If a line in the data has the string "agent", please show it.

Collected data entries
□ □ □ □

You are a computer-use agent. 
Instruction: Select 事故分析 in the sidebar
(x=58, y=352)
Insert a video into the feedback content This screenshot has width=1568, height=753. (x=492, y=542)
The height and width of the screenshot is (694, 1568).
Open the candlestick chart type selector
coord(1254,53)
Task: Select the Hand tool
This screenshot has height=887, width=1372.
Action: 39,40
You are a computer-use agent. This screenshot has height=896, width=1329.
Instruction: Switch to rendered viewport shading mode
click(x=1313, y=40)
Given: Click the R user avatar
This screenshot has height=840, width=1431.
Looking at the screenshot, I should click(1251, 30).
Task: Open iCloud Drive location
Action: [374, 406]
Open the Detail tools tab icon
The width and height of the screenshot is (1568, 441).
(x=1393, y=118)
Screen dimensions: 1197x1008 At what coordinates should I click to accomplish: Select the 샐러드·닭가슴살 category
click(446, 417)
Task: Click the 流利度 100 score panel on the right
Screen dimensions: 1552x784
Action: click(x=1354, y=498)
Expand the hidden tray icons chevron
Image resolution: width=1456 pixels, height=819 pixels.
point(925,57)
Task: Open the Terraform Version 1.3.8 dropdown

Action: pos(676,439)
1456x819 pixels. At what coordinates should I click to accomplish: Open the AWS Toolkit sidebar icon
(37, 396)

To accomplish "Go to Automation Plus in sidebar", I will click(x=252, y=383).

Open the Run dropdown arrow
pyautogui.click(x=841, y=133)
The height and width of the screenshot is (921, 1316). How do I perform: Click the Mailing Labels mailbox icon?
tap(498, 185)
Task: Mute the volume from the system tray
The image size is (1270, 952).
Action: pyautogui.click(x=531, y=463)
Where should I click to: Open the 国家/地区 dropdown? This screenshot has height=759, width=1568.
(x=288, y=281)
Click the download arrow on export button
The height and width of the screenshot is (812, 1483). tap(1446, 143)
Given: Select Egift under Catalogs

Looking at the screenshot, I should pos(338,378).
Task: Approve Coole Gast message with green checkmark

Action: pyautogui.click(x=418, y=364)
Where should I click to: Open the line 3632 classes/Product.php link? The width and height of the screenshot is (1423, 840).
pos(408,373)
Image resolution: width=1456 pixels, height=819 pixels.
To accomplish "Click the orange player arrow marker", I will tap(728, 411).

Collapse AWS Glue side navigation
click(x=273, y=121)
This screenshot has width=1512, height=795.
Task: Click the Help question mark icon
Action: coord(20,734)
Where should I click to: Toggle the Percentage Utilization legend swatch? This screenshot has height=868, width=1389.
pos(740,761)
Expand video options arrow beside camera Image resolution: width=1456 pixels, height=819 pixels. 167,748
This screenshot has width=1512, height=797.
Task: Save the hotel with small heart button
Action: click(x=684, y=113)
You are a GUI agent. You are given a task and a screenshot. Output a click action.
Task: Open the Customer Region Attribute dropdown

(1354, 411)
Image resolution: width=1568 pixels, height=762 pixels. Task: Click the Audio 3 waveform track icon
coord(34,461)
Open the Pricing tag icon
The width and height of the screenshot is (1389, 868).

□ □ □ □

**Expected output:**
You are a computer-use agent. 
You are a computer-use agent. This screenshot has height=896, width=1329.
You are a GUI agent. You are given a task and a screenshot. Output a click action.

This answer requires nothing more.